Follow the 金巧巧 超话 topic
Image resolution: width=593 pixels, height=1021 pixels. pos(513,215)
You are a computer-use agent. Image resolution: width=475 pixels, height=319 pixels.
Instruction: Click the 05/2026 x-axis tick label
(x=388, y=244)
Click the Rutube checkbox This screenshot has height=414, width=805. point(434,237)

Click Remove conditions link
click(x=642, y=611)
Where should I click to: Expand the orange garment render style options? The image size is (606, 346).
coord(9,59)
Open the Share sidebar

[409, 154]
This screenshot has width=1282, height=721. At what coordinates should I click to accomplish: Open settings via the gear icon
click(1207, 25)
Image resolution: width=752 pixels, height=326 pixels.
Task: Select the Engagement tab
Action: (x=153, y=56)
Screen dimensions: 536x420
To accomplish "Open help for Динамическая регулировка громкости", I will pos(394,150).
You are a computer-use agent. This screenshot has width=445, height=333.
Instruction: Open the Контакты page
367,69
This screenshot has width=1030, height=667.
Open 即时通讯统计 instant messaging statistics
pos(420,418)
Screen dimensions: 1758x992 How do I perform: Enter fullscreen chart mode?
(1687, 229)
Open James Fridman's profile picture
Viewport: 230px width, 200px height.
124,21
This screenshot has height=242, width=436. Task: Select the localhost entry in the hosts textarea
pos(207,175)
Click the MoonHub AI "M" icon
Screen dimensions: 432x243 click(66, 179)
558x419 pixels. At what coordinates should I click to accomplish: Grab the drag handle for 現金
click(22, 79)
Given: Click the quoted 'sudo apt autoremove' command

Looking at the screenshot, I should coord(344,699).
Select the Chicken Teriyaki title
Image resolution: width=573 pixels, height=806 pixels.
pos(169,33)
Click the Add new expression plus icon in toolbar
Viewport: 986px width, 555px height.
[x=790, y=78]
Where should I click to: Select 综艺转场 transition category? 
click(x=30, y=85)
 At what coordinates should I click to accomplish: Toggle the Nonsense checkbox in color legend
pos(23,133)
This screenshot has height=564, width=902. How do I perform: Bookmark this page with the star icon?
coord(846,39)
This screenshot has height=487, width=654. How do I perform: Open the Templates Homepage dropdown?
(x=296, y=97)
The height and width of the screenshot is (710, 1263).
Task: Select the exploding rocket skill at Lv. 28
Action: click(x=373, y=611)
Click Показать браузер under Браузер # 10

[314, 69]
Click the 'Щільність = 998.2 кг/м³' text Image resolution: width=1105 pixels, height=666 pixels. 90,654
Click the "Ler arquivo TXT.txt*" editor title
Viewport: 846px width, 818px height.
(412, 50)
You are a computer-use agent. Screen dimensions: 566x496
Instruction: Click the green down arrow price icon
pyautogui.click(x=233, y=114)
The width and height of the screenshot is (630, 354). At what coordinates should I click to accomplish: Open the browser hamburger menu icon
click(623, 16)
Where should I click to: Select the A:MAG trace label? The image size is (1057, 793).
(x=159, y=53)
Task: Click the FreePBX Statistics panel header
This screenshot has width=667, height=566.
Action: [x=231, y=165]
────────────────────────────────────────
> **Written instruction**: Rewrite the lines above, changing every "checkbox" to "check box" and leaving everything else unchanged.

> **Expected answer**:
Follow the 金巧巧 超话 topic
Image resolution: width=593 pixels, height=1021 pixels. pos(513,215)
You are a computer-use agent. Image resolution: width=475 pixels, height=319 pixels.
Instruction: Click the 05/2026 x-axis tick label
(x=388, y=244)
Click the Rutube check box This screenshot has height=414, width=805. point(434,237)

Click Remove conditions link
click(x=642, y=611)
Where should I click to: Expand the orange garment render style options? The image size is (606, 346).
coord(9,59)
Open the Share sidebar

[409, 154]
This screenshot has width=1282, height=721. At what coordinates should I click to accomplish: Open settings via the gear icon
click(1207, 25)
Image resolution: width=752 pixels, height=326 pixels.
Task: Select the Engagement tab
Action: (x=153, y=56)
Screen dimensions: 536x420
To accomplish "Open help for Динамическая регулировка громкости", I will pos(394,150).
You are a computer-use agent. This screenshot has width=445, height=333.
Instruction: Open the Контакты page
367,69
This screenshot has width=1030, height=667.
Open 即时通讯统计 instant messaging statistics
pos(420,418)
Screen dimensions: 1758x992 How do I perform: Enter fullscreen chart mode?
(1687, 229)
Open James Fridman's profile picture
Viewport: 230px width, 200px height.
124,21
This screenshot has height=242, width=436. Task: Select the localhost entry in the hosts textarea
pos(207,175)
Click the MoonHub AI "M" icon
Screen dimensions: 432x243 click(66, 179)
558x419 pixels. At what coordinates should I click to accomplish: Grab the drag handle for 現金
click(22, 79)
Given: Click the quoted 'sudo apt autoremove' command

Looking at the screenshot, I should coord(344,699).
Select the Chicken Teriyaki title
Image resolution: width=573 pixels, height=806 pixels.
pos(169,33)
Click the Add new expression plus icon in toolbar
Viewport: 986px width, 555px height.
[x=790, y=78]
Where should I click to: Select 综艺转场 transition category? 
click(x=30, y=85)
 At what coordinates should I click to accomplish: Toggle the Nonsense check box in color legend
pos(23,133)
This screenshot has height=564, width=902. How do I perform: Bookmark this page with the star icon?
coord(846,39)
This screenshot has height=487, width=654. How do I perform: Open the Templates Homepage dropdown?
(x=296, y=97)
The height and width of the screenshot is (710, 1263).
Task: Select the exploding rocket skill at Lv. 28
Action: click(x=373, y=611)
Click Показать браузер under Браузер # 10

[314, 69]
Click the 'Щільність = 998.2 кг/м³' text Image resolution: width=1105 pixels, height=666 pixels. 90,654
Click the "Ler arquivo TXT.txt*" editor title
Viewport: 846px width, 818px height.
(412, 50)
You are a computer-use agent. Screen dimensions: 566x496
Instruction: Click the green down arrow price icon
pyautogui.click(x=233, y=114)
The width and height of the screenshot is (630, 354). At what coordinates should I click to accomplish: Open the browser hamburger menu icon
click(623, 16)
Where should I click to: Select the A:MAG trace label? The image size is (1057, 793).
(x=159, y=53)
Task: Click the FreePBX Statistics panel header
This screenshot has width=667, height=566.
Action: [x=231, y=165]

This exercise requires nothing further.